Hope Amid Tears (Sony) is a wonderfully generous and probing recording of Beethoven’s cello sonatas and three sets of variations, by the cellist Yo-Yo Ma and pianist Emanuel Ax. This starry duo has made music together for decades (including these sonatas, which they recorded first time round in 1982 in a vigorous, but more straightforward manner). Their intimacy is always evident, in the balance and flow, in the equality of the musical partnership, in the willingness to take risks in Beethoven’s revolutionary silences and outbursts.

The title comes from the composer himself, who allegedly inscribed the best-known of the five sonatas - the exuberant No 3 in A Major, Op 69 - with the words “Inter lacrimas et luctum” (“amid tears and grief”). Recorded in Tanglewood, Massachusetts, last summer, these performances are exploratory, tender and conversational. Yo-Yo Ma brings boldness and individuality to every note, using slides between notes as needed; the attack vigorous, the lyricism poetic. Ax is the perfect partner, as heartfelt and eloquent as he is witty. A set to treasure.

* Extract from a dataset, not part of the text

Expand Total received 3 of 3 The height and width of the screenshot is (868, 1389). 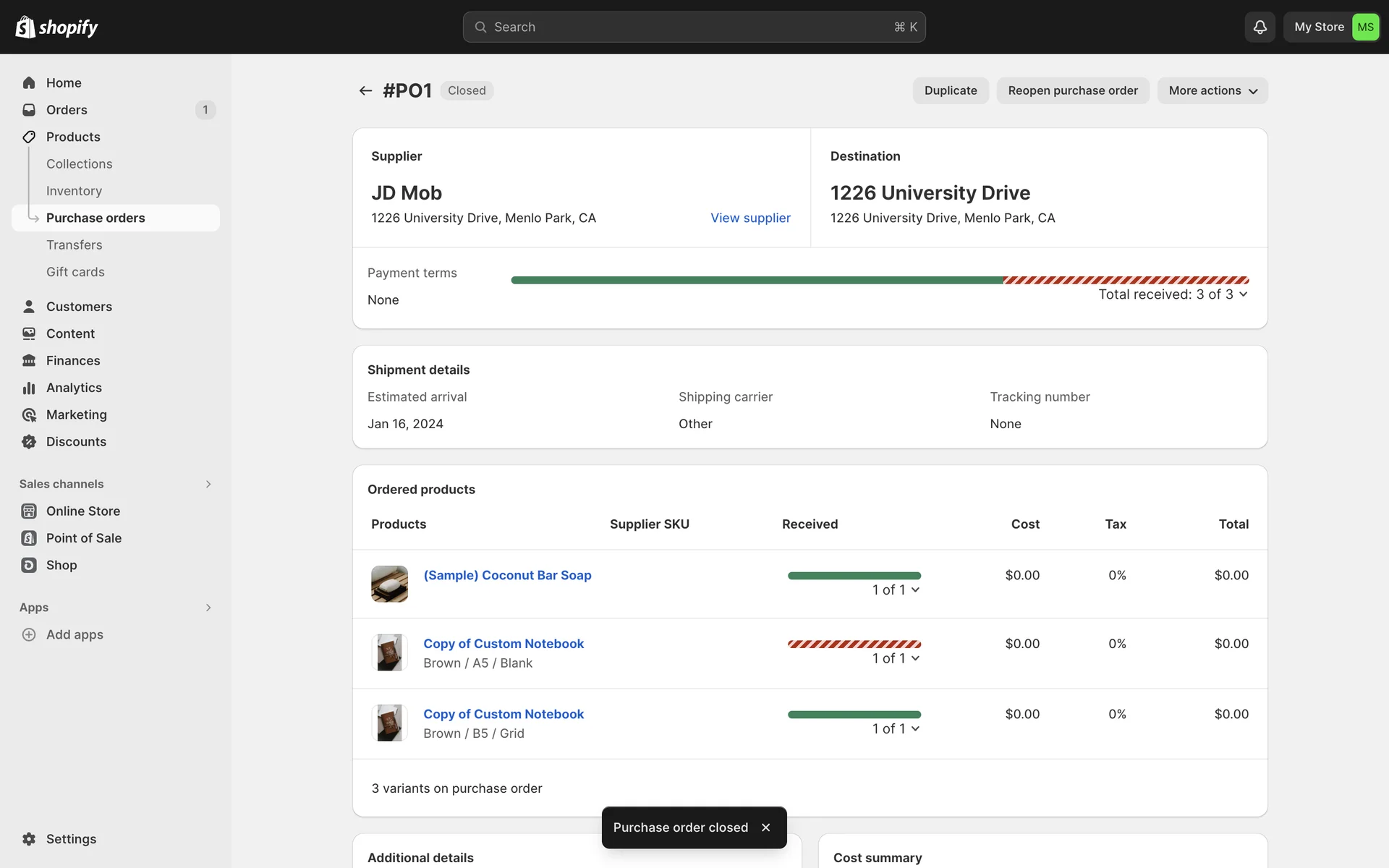click(1173, 294)
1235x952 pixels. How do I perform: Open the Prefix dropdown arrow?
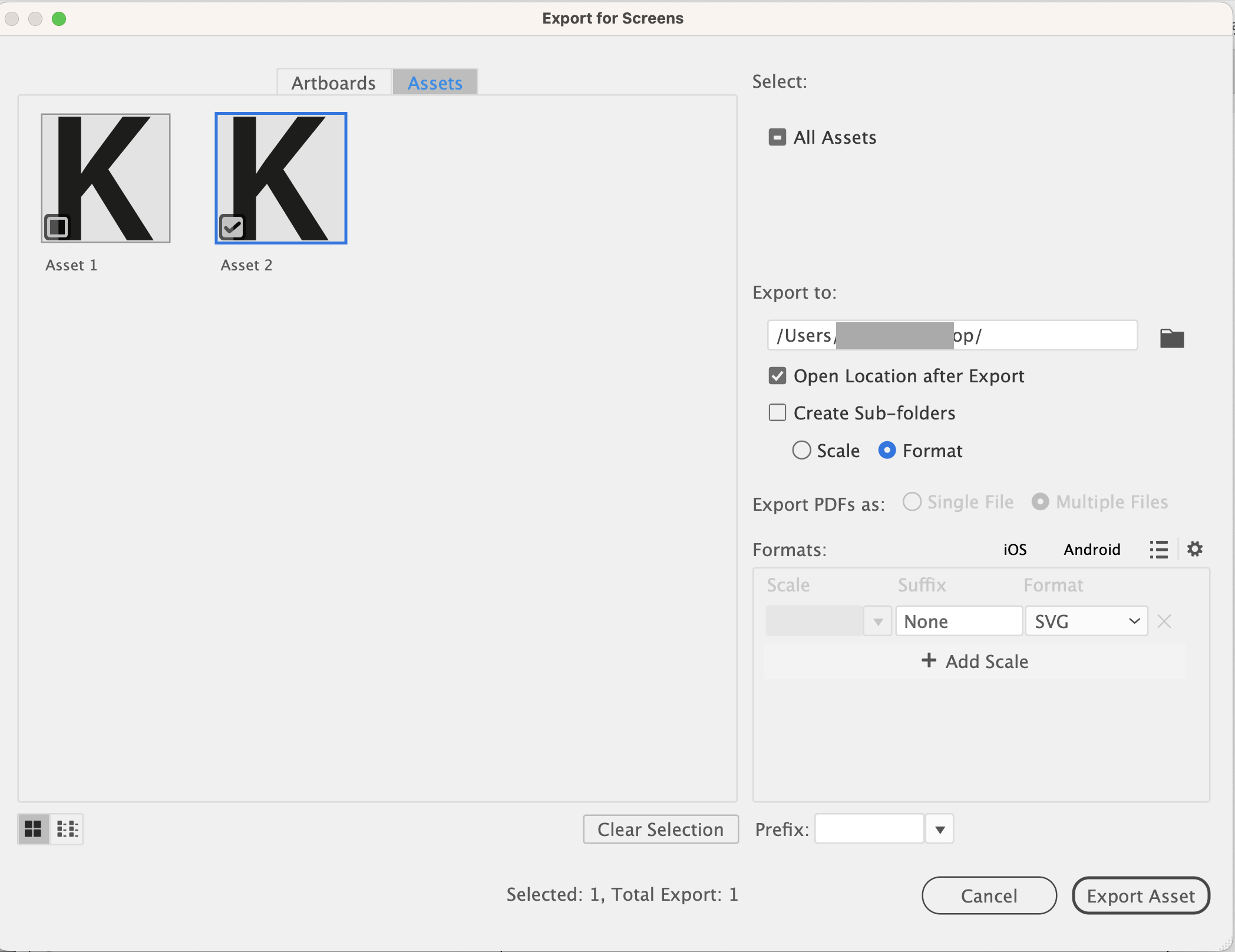click(x=939, y=829)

• The fertile landscape of Welsh music is being nurtured by Tŷ Cerdd, the forum for promoting Welsh music past and present. Its latest album, Taliesin’s Songbook (Ty Cerdd), features a stylistic cross-section of songs in Welsh and English from the 20th and 21st centuries, by William Mathias, Mark Bowden, Gareth Glyn, Rhian Samuel and more. With Andrew Matthews-Owen as pianist on all but two tracks, the singers are first rank: sopranos Susan Bullock, Rebecca Evans, Elin Manahan Thomas and Natalya Romaniw; tenor Elgan Llŷr Thomas and baritone Gareth Brynmor John, with harpist Catrin Finch. Among the highlights: impassioned songs from Arwel Hughes’s opera Menna, Grace Williams’s The Loom and Huw Watkins’s Auden setting, Eyes look into the well. Two songs by the tragically short-lived Morfydd Owen (1891-1918) stand out: melancholy and affecting, and beautifully sung by Romaniw.

• Watch this: Royal Academy Opera’s filmed production of Purcell’s Dido and Aeneas, in a new edition by Bruce Wood, directed sharply by Jack Furness and led by the top lutenist (and dean of RAM students) Elizabeth Kenny. Free on YouTube for a year.